Sometimes, all it takes is a one-word prompt to get us writing. Today’s Daily Post writing prompt: MYTHICAL

LET’s think about this. What comes to mind on hearing the word ‘mythical’? Some past belief that has been proven untrue? Or an idea that is yet to be proven true? It was the latter that I encountered on the short bus ride from Sydney CBD to Glebe last week.

The bus driver was a talkative man probably somewhere in his mid-to-late fourties. The woman was young, perhaps towards the end of her twenties, maybe just past that. She was of Asian extraction, her skin a light olive and her less-than-shoulder-length hair and her dress black. She was sitting in the little single seat immediately behind the front door of the bus, placing her within easy conversation distance of the driver opposite.

I was sitting a couple seats back from the driver, placing me within easy listening distance from the conversation that followed. It was a two-topic conversation, one topic about a mythology that developed when the City of Sydney installed bicycle lanes and the other mythical in a national, even international way, but being mythical in the sense that it is a story about something that is only starting to happen and mythical in the sense that we cannot know how it will turn out.

It unfolded like this.

We were at a stoplight when the driver spoke to the woman.

“He’s not even using the cycle lane”, he said, drawing the woman’s attention to a cyclist in the adjacent lane. “And now he’s running the red light.”

“You mean people don’t use them?”, asked the woman about the cycle lanes.

“They’re a waste on money and they lose car parking spaces”, replied the driver.

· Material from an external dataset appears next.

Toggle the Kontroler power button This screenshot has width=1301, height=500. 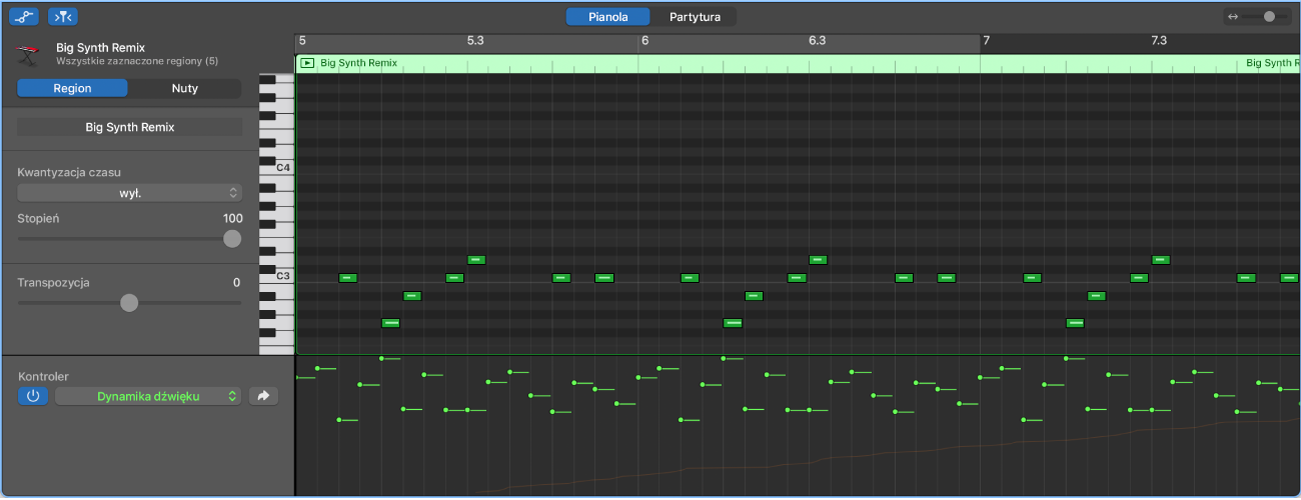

We drove on as I recalled the minor controversy that had accompanied the construction of the cycle lanes a few years ago. Then, there were allegations that they were poorly used, a claim that stands in acute contrast to the bicycles I see using the long Bourke Street cycleway and that along Kent Street through the city. Those claims had been spearheaded by a rightwing talkback radio host of dubious repute, and they cought on with the car lobby. However, the cycleways remain.


We were approaching Railway Square when the conversation changed topic. Somehow, it was working life that now was the focus.

“I’ve worked as a fulltime casual for ten years now… since 2004”, the woman told the driver. “I get no annual leave, no holiday or sick pay.”

“They say we have high employment but that’s not true”, replied the driver. “So much is casual work now.”

“It happened during John Howard’s time (Howard is an ex-prime minister of Australia). It’s all Howard’s fault”, the woman added.


Whereas the first conversation — about the city’s cycleways — is mythical in the sense that it is untrue and that the surrounding controversy was one manufactured by the car lobby, the second conversation was mythical in that it is yet to unfold fully. Unlike a lot of myths, it contains a high degree of truth.

It is also a conversation that we are starting to hear more of and that will get louder as changes in working life further affect the once-secure world of work. We are yet to see profound consequences of the increasingly-insecure world of work that is becoming the reality for more people, but surely they will come. Who, forced into casual and parttime work when they would prefer permanent fulltime livelihoods, would have the income security to invest in a house or high-price products?

So it was that a short bus ride broached two myths, one of the recent past and one of the uncertain future. In doing that, social insecurities came to the fore and it left me wondering that, if a bus driver and a stranger can talk of important social issues on the short drive to Glebe, then wouldn’t this indicate a deeper sense of uncertainty about our future that is shared by thousands more?